Doing the insertion recursively is fine. But if we create new nodes before the recursive call with the rest of the string then everything becomes much simpler:
func insert(_ word: Substring, node: Node) {
if let letter = word.first {
if let nextnode = node.children[letter] {
insert(word.dropFirst(), node: nextnode)
} else {
let newnode = Node()
node.children[letter] = newnode
insert(word.dropFirst(), node: newnode)
}
} else {
node.contained = true
}
}
func insert(_ word: String) {
insert(word[...], node: root)
}
The char
property is not needed anymore, i.e. that type simplifies to
class Node {
var children: [Character: Node] = [:]
var contained: Bool = false
}
More advantages:
- The recursion terminates when the string is empty, not when it is a single character. As a consequence, inserting an empty string works now.
- Inserting the same string twice works as well.

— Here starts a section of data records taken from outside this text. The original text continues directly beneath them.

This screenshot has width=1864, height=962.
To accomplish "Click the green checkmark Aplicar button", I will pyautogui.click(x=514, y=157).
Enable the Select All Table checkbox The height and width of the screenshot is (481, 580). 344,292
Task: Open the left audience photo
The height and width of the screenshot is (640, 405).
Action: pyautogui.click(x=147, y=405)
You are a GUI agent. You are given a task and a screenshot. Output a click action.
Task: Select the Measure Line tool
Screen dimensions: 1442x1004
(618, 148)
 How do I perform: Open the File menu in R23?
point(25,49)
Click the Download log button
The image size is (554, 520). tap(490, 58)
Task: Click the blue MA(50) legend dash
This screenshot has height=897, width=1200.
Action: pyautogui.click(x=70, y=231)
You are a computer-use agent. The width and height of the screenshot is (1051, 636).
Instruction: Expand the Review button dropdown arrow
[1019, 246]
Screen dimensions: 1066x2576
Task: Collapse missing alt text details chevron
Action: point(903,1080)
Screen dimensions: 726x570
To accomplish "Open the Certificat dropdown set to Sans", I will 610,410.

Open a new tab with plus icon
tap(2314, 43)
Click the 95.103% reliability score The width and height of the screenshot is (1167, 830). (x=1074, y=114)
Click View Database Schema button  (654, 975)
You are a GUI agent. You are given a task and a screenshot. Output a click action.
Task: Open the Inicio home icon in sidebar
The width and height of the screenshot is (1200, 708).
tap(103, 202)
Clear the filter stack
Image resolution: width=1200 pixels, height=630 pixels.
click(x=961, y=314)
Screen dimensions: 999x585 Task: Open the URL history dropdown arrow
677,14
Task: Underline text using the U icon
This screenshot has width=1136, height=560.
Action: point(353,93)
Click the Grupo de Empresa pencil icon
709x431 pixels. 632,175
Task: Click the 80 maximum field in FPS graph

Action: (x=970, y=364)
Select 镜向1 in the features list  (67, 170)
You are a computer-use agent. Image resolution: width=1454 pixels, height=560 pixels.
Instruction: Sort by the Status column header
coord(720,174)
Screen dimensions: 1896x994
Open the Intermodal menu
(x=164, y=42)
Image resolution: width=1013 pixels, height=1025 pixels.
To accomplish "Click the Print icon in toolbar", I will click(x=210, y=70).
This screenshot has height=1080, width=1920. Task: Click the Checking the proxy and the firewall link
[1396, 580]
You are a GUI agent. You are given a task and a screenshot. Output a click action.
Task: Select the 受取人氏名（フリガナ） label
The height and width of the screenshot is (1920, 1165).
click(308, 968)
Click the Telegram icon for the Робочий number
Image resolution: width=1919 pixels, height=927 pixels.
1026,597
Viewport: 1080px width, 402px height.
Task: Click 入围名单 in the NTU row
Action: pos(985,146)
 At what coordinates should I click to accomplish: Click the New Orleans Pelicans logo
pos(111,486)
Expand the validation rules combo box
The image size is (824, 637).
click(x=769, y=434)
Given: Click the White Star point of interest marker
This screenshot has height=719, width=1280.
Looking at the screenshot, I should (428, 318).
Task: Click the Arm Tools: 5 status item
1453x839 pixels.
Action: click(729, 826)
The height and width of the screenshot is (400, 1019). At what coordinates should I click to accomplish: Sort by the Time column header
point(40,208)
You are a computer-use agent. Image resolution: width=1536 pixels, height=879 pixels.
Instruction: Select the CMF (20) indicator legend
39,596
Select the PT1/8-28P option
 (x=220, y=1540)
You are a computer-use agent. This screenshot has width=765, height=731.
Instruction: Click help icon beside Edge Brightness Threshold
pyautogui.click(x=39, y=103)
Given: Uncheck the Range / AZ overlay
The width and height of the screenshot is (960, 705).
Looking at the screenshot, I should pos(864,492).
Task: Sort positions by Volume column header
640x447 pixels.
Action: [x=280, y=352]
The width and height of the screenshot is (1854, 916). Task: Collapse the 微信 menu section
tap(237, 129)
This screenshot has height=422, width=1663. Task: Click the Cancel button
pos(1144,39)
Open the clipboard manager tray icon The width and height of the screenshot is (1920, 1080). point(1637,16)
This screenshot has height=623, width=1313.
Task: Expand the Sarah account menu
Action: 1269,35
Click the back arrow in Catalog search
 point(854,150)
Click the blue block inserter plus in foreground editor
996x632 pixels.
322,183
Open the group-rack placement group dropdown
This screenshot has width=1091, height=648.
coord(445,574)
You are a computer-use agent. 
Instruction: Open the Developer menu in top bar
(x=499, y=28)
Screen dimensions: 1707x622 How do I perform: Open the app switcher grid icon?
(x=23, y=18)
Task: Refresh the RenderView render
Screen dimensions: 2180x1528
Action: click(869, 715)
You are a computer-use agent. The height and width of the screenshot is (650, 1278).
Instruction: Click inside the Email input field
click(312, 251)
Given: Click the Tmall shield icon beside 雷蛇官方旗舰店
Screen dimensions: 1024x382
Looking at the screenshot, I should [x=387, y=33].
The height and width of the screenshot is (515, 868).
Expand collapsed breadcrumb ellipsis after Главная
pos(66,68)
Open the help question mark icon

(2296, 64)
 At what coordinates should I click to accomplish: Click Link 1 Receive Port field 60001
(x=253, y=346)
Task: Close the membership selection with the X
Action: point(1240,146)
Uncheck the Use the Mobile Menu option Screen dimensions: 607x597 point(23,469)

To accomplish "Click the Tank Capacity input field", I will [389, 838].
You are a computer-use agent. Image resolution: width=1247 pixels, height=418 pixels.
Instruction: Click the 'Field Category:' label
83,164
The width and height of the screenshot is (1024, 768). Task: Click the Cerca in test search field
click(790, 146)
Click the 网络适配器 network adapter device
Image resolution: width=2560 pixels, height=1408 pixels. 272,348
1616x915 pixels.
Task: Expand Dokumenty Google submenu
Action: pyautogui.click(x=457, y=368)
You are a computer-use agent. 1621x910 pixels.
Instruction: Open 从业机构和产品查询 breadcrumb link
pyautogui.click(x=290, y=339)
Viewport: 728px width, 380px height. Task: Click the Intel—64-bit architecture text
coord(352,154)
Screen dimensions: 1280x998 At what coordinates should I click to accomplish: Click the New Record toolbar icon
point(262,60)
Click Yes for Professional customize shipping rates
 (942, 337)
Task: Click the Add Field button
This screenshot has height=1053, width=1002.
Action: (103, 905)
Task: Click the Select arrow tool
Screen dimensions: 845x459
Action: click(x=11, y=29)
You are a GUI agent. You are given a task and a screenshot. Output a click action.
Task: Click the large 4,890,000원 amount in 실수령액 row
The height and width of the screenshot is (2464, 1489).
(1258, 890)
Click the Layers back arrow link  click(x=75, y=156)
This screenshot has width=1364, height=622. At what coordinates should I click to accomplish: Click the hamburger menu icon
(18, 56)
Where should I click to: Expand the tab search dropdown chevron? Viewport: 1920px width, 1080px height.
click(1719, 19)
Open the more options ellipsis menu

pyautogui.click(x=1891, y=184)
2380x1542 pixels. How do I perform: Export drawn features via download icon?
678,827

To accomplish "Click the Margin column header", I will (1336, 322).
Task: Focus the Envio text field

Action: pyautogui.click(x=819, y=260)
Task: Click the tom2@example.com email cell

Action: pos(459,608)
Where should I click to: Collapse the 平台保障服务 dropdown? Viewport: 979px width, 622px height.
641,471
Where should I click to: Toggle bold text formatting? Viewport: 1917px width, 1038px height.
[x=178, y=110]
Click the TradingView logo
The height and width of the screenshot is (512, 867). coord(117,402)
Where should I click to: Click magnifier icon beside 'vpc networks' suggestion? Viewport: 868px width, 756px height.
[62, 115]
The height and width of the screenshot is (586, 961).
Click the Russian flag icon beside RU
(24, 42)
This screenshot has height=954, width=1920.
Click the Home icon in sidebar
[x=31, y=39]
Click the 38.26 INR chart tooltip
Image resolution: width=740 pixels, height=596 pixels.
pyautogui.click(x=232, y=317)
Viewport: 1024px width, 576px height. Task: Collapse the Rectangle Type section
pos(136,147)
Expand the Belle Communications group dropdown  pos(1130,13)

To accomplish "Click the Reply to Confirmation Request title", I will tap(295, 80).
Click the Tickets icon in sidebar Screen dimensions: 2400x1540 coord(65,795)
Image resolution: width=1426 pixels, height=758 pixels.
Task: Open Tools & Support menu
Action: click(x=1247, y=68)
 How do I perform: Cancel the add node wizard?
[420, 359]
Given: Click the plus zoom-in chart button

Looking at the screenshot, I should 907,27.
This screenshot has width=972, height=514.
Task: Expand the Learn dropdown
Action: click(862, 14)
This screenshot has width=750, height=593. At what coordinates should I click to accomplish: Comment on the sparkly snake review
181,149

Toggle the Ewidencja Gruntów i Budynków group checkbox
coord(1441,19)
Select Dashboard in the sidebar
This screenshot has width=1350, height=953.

The same can be done with iteration instead of recursion:
func insert(_ word: String) {
var curnode = root
for letter in word {
if let nextnode = curnode.children[letter] {
curnode = nextnode
} else {
let newnode = Node()
curnode.children[letter] = newnode
curnode = newnode
}
}
curnode.contained = true
}
That is a matter of taste, but it is shorter and makes even the substrings obsolete.
Naming
You use different naming conventions in your code:
curnode, newNode, new_subtree
The Swift naming convention is camelcase (upper camelcase for types, and lower camelcase for everything else):
currentNode, newNode, newSubtree
I would also prefer char
or character
over letter
: A Swift string can contain arbitrary Unicode characters, not only “letters.”